Instruções da tarefa:
Dê continuidade ao texto sobre a violência doméstica contra mulheres durante a pandemia, começando logo após a última frase apresentada.

Texto para leitura:

────────────────────

Pensadas em outro contexto, as leis Maria da Penha e do Feminicídio são suficientes para garantir a proteção das mulheres nesse momento de pandemia?

A Lei Maria da Penha não vai deixar de ser o que ela é, ou seja, uma lei pedagógica, de direitos humanos. A Lei do Feminicídio, a 13.104 de 2015, veio para dar reforço penal à Lei Maria da Penha. Essas, em tempos de pandemia ou não, elas funcionam. Mas agora, além de lutar pelo fortalecimento dos canais como o 180, é preciso trabalhar com a questão da aplicabilidade urgente, célere, urgentíssima de medida protetiva [mecanismo legal para proteger mulheres vítimas de violência de serem agredidas novamente, obrigando determinadas condutas por parte do agressor, sendo a principal delas, a proibição do acusado de se aproximar da vítima.]. É preciso atuar para que os centros de referência que existem nas regiões metropolitanas permaneçam abertos 24 horas, além de instituir esses centros em todos os municípios. Infelizmente, também, nem todas as Delegacias de Atendimento à Mulher (Deam) funcionam 24 horas. Mas mesmo as delegacias comuns, como são chamadas, têm que acolher a denúncia de uma mulher vítima de violência, caso ela não tenha uma Deam próximo a ela. Também precisamos aumentar o número de Casas Abrigo, que não só acolhem a mulher mas podem estabelecer uma conexão mais direta, fluida, entre as delegacias e os centros de referência. É o que acontece na Casa da Mulher Brasileira [centro de atendimento humanizado e especializado no atendimento à mulher que reúne em um único espaço vários tipos de serviços]. Mas essa infraestrutura não existe em todas as capitais.

É possível dizer que durante a pandemia as pessoas estão prestando mais atenção a esse problema, pelo menos?

Por incrível que pareça, o isolamento social deu mais visibilidade a essa questão da violência doméstica. Além da própria vítima da violência, as famílias, os amigos, estão atentos e têm usado esses canais alternativos. Quer ver um caso? Nós recebemos uma denúncia de uma mulher que escreveu um email e pediu que entrássemos em contato só no dia seguinte, após as 18 horas, porque o autor da violência não estaria em casa. Quem fez a denúncia não foi a vítima, mas uma amiga dela que mora em outro país. Ela nos conta que o agressor já foi identificado com bipolaridade e havia se afastado da mulher. Só que agora ele voltou a se aproximar dela e, durante a pandemia, estão inclusive morando na mesma casa. E aí os episódios violentos começaram. A amiga nos conta, no resumo da demanda, que ele faz de tudo para ela não conviver com os filhos adultos, que ele lhe tira o celular por dias e que mantém uma câmera na sala de casa de onde a controla quando sai para trabalhar. E foi essa amiga, que mora em outro país, que nos enviou um email. À medida que esses relatos nos chegam, nós podemos tomar algumas providências.

────────────────────

Dados:
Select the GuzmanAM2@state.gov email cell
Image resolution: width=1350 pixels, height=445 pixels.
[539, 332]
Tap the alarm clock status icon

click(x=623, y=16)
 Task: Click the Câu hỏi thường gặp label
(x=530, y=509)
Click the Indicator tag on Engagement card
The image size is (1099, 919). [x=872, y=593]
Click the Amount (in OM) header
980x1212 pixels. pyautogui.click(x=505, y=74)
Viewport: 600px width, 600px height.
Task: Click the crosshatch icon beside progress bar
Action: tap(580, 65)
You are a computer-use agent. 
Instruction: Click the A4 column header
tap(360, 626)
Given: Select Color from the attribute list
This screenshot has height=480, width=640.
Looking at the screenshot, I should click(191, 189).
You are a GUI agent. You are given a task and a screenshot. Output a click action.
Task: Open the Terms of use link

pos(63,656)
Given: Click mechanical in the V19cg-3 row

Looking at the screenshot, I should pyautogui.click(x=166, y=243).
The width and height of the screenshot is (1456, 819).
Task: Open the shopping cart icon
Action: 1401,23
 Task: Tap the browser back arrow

────────────────────

Resposta do exercício:
O que fazer? Como agir? Há algum protocolo recomendado para as vítimas de violência durante a pandemia?

Apesar de toda a deficiência desses canais — e a gente vem lutando para estruturá-los e fortalecê-los cada vez mais —, a melhor coisa a fazer, de novo, apesar de toda a deficiência, é ligar para o 180.  A Lei Maria da Penha prevê cinco tipos de violência doméstica e familiar contra a mulher: física, psicológica, moral, sexual e patrimonial. Para qualquer uma delas, a mulher deve ligar para o 180 e, no aspecto emergencial, para o 190 [Emergência – Polícia Militar] A gente precisa fazer a denúncia e colocá-la como algo urgente para que o autor da violência seja afastado. Depois, se for possível, ela deve procurar os Centros de Referência [espaços de acolhimento/atendimento psicológico, social, orientação e encaminhamento jurídico para mulheres em situação de violência doméstica]. Mas havendo a oportunidade, ela deve ir para casa de uma pessoa bem distante — o que agora é muito difícil. Ela também pode e deve aproveitar os momentos de acesso ao celular e as “lives” nas redes sociais e pedir ajuda.